* Given problem 1
Can you duplicate the entries, starting with their first line and going on through the line with "About (712, 54)", with both of those lines included?

* Text shown
BIODEGRADABLE FILM

Abstract

This invention relates to a biodegradable film which is particularly suitable for the manufacture of packaging and is also characterised by high level mechanical properties.

Claims

1. A film made by a composition comprising: i) 30-95% by weight, with respect to the sum of components i.-v., of at least one polyester comprising: a) a dicarboxylic component containing with respect to the total dicarboxylic component: a1) 35-70% by moles of units deriving from at least one aromatic dicarboxylic acid; a2) 65-30% by moles of units deriving from at least one saturated aliphatic dicarboxylic acid; a3) 0-5% by moles of units deriving from at least one unsaturated aliphatic dicarboxylic acid; b) a diol component comprising with respect to the total diol component: b1) 95-100% by moles of units deriving from at least one saturated aliphatic diol; b2) 0-5% by moles of units deriving from at least one unsaturated aliphatic diol; ii) 0.1-50% by weight, with respect to the sum of components i.-v., of at least one polymer of natural origin, iii) 1-40% by weight, with respect to the sum of components i.-v., of at least one polyhydroxy alkanoate; iv) 0-15% by weight, with respect to the sum of components i.-v., of at least one inorganic filler; v) 0-5% by weight, with respect to the sum of components i.-v., of at least one crosslinking agent and/or chain extender comprising at least one compound having two and/or multiple functional groups including isocyanate, peroxide, carbodiimide, isocyanurate, oxazoline, epoxide, anhydride divinylether groups and mixtures thereof, wherein said film is characterized by a tear resistance in the machine direction of >100 N/mm, determined according to ASTM D1922 (at 23° C. and 55% relative humidity).

2. The film according to claim 1, in which the aromatic dicarboxylic acids in component a1 of polyester i. is selected from aromatic dicarboxylic acids of the phthalic acid type terephthalic acid, isophthalic acid, and heterocyclic dicarboxylic aromatic compounds, their esters, salts and mixtures thereof.

3. The film according to claim 1, in which the saturated aliphatic dicarboxylic acid of component a2 of the polyester i. comprises a mixture comprising at least 50% by moles of at least one acid selected from succinic acid, adipic acid, azelaic acid, sebacic acid, brassylic acid, their C.sub.1-C.sub.24 C.sub.1-C.sub.4 alkyl esters and mixtures thereof.

4. The film according to claim 1, in which the saturated aliphatic dicarboxylic acids in said component a2 are selected from adipic acid and azelaic acid or mixtures thereof.

* Data supplied
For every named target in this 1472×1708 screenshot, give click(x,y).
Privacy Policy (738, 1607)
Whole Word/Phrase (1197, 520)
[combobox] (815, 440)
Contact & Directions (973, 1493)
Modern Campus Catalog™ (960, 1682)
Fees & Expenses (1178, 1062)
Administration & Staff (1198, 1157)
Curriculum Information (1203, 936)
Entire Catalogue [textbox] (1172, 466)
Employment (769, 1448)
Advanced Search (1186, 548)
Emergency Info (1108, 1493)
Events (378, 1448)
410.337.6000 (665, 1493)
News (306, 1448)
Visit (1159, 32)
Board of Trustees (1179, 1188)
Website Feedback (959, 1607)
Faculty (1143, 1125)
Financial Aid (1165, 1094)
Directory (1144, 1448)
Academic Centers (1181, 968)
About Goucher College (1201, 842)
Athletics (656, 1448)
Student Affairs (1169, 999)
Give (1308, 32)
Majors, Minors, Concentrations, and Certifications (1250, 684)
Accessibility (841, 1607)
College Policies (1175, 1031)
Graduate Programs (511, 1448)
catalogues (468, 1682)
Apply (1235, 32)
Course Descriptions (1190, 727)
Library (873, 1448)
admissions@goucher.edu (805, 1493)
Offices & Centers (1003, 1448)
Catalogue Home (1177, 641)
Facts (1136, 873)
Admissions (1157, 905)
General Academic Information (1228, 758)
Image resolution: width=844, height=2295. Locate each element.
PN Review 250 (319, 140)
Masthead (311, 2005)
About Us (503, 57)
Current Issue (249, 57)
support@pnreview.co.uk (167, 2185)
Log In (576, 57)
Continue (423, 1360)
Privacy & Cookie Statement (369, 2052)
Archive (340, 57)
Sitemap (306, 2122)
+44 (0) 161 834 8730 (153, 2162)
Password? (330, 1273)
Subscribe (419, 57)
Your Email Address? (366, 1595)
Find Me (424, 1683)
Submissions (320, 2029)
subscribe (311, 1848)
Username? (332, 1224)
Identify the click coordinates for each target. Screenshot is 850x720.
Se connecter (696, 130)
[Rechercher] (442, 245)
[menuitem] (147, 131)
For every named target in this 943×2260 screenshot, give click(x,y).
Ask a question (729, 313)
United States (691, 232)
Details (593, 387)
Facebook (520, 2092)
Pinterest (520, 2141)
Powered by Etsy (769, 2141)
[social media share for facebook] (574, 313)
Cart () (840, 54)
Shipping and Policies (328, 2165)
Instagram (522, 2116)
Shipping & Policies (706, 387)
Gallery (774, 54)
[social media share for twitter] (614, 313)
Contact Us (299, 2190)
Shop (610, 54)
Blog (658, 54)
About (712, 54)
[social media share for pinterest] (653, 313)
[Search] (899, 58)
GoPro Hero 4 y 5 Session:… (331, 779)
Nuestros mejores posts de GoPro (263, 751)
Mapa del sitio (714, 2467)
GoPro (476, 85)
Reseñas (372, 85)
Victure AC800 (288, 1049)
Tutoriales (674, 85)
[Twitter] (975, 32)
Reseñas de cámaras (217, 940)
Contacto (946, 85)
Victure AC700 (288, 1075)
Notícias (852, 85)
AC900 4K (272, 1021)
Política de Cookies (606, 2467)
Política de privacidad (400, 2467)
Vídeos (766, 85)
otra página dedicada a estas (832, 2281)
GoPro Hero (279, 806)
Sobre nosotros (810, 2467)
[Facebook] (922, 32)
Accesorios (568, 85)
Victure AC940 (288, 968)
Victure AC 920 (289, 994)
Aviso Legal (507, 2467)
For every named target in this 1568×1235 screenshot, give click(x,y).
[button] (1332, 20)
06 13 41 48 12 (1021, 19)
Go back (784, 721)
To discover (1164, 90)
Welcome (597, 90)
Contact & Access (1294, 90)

* Given problem 2
In the biodegradable film text, which standard is used to determine the film's tear resistance in the machine direction?

* Correct response 1
For every named target in this 1472×1708 screenshot, give click(x,y).
Privacy Policy (738, 1607)
Whole Word/Phrase (1197, 520)
[combobox] (815, 440)
Contact & Directions (973, 1493)
Modern Campus Catalog™ (960, 1682)
Fees & Expenses (1178, 1062)
Administration & Staff (1198, 1157)
Curriculum Information (1203, 936)
Entire Catalogue [textbox] (1172, 466)
Employment (769, 1448)
Advanced Search (1186, 548)
Emergency Info (1108, 1493)
Events (378, 1448)
410.337.6000 (665, 1493)
News (306, 1448)
Visit (1159, 32)
Board of Trustees (1179, 1188)
Website Feedback (959, 1607)
Faculty (1143, 1125)
Financial Aid (1165, 1094)
Directory (1144, 1448)
Academic Centers (1181, 968)
About Goucher College (1201, 842)
Athletics (656, 1448)
Student Affairs (1169, 999)
Give (1308, 32)
Majors, Minors, Concentrations, and Certifications (1250, 684)
Accessibility (841, 1607)
College Policies (1175, 1031)
Graduate Programs (511, 1448)
catalogues (468, 1682)
Apply (1235, 32)
Course Descriptions (1190, 727)
Library (873, 1448)
admissions@goucher.edu (805, 1493)
Offices & Centers (1003, 1448)
Catalogue Home (1177, 641)
Facts (1136, 873)
Admissions (1157, 905)
General Academic Information (1228, 758)
Image resolution: width=844, height=2295. Locate each element.
PN Review 250 (319, 140)
Masthead (311, 2005)
About Us (503, 57)
Current Issue (249, 57)
support@pnreview.co.uk (167, 2185)
Log In (576, 57)
Continue (423, 1360)
Privacy & Cookie Statement (369, 2052)
Archive (340, 57)
Sitemap (306, 2122)
+44 (0) 161 834 8730 (153, 2162)
Password? (330, 1273)
Subscribe (419, 57)
Your Email Address? (366, 1595)
Find Me (424, 1683)
Submissions (320, 2029)
subscribe (311, 1848)
Username? (332, 1224)
Identify the click coordinates for each target. Screenshot is 850x720.
Se connecter (696, 130)
[Rechercher] (442, 245)
[menuitem] (147, 131)
For every named target in this 943×2260 screenshot, give click(x,y).
Ask a question (729, 313)
United States (691, 232)
Details (593, 387)
Facebook (520, 2092)
Pinterest (520, 2141)
Powered by Etsy (769, 2141)
[social media share for facebook] (574, 313)
Cart () (840, 54)
Shipping and Policies (328, 2165)
Instagram (522, 2116)
Shipping & Policies (706, 387)
Gallery (774, 54)
[social media share for twitter] (614, 313)
Contact Us (299, 2190)
Shop (610, 54)
Blog (658, 54)
About (712, 54)

* Correct response 2
ASTM D1922, at 23° C. and 55% relative humidity.